Axon degeneration is likely to be the most striking initial pathological characteristics of Parkinson’s disease (PD). Similarly, in the condition of abnormal α-synuclein (α-syn) aggregation or accumulation, the disease process begins in the distal axon and proceeds retrograde. Therefore, axon may be the most appropriate target for early intervention to forestall the chronic disease progression. However, there are still no detailed mechanisms on the axonal injury, not to mention the clinically available treatment to promote axon regeneration. Previously, we found that microtubule stabilization or Rho kinase (ROCK) inhibition could partially ameliorate the axon injury, which might be explained by the fact that the vicious circle of “microtubule damage - ROCK activation” could not be blocked only by microtubule stabilization or ROCK inhibition.
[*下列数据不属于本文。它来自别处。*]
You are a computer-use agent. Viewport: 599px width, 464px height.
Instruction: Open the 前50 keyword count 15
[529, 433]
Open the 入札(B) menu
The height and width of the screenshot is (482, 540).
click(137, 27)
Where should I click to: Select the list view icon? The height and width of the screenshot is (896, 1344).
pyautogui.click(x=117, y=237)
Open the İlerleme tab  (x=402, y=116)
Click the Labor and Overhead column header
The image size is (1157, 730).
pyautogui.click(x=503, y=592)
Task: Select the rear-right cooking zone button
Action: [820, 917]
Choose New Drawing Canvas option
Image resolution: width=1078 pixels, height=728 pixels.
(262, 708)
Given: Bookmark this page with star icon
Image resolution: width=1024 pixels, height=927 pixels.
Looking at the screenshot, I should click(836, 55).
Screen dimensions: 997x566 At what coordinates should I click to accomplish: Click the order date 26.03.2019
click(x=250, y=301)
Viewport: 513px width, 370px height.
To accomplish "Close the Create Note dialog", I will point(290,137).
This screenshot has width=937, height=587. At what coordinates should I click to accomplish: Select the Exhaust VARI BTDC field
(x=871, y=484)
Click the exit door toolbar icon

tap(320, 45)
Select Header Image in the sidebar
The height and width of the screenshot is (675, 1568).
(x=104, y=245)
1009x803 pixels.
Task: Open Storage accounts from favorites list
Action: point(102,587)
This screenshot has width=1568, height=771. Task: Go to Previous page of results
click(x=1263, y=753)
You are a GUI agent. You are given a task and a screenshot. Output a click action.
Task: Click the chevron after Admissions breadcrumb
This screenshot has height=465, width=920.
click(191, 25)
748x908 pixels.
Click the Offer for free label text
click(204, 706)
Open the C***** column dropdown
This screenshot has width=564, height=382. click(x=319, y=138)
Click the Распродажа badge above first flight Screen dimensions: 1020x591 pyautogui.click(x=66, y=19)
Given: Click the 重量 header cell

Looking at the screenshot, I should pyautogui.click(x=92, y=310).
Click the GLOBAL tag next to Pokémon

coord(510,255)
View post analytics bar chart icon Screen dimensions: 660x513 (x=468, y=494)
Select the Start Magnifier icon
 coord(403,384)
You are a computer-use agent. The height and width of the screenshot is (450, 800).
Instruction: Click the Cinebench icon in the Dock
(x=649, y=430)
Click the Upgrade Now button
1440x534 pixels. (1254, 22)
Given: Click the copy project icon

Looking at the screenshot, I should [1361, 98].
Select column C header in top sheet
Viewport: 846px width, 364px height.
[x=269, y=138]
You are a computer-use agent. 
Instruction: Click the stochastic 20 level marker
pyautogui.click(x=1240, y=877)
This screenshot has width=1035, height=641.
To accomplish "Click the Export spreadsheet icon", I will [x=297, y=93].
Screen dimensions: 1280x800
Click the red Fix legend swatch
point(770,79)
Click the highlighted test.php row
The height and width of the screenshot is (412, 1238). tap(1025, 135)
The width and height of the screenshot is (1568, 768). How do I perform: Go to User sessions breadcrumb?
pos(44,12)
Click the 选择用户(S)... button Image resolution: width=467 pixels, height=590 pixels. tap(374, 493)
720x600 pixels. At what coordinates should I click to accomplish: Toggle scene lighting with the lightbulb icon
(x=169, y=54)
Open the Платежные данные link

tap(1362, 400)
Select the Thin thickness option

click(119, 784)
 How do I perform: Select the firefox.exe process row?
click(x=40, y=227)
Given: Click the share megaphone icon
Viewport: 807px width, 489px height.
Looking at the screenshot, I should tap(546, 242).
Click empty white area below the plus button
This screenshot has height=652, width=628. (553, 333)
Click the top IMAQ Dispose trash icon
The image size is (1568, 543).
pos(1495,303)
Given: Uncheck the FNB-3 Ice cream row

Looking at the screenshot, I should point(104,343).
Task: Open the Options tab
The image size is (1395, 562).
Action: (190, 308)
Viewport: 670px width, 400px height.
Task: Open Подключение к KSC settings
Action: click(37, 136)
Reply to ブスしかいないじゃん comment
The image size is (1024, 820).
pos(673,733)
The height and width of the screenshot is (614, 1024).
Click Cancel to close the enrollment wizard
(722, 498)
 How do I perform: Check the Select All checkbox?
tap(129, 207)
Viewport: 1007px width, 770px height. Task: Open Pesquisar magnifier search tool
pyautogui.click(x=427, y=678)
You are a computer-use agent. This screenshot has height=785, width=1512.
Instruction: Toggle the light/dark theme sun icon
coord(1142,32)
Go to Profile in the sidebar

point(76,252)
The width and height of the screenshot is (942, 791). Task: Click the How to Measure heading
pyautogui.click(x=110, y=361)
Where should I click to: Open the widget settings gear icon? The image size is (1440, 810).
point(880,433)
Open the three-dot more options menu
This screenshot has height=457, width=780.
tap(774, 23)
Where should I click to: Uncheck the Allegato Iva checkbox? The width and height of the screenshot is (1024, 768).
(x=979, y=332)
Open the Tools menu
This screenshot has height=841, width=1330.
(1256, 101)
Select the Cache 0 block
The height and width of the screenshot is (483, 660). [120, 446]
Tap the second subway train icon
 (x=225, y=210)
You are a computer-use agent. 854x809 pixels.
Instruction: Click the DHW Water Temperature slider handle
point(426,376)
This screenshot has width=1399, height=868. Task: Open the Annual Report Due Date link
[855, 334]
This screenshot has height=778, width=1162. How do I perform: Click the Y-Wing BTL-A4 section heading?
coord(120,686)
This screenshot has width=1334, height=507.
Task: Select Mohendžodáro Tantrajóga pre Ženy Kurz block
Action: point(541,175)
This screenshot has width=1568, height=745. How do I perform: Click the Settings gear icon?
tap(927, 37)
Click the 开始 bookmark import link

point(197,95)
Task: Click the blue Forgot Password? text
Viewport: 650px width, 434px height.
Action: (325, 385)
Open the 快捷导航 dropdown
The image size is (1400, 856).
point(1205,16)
Those results inspire us to perform the combined therapy of “microtubule stabilization” and “ROCK inhibition”. In the current proposal, we will focus on the axon injury, and further explore the effects of “microtubule stabilization” and “ROCK inhibition” in ameliorating the structural and functional injury of axon both in vivo and in vitro. In the mechanism study, we will try to figure out the detailed mechanism of the vicious circle of “microtubule damage- ROCK activation” in axon degeneration. Taken together, our research will help to understand the mechanisms of microtubule depolymerization and ROCK activation in α-syn-mediated axonal injury, offering novel opportunities for the treatment of PD based on the axonal repair and regeneration.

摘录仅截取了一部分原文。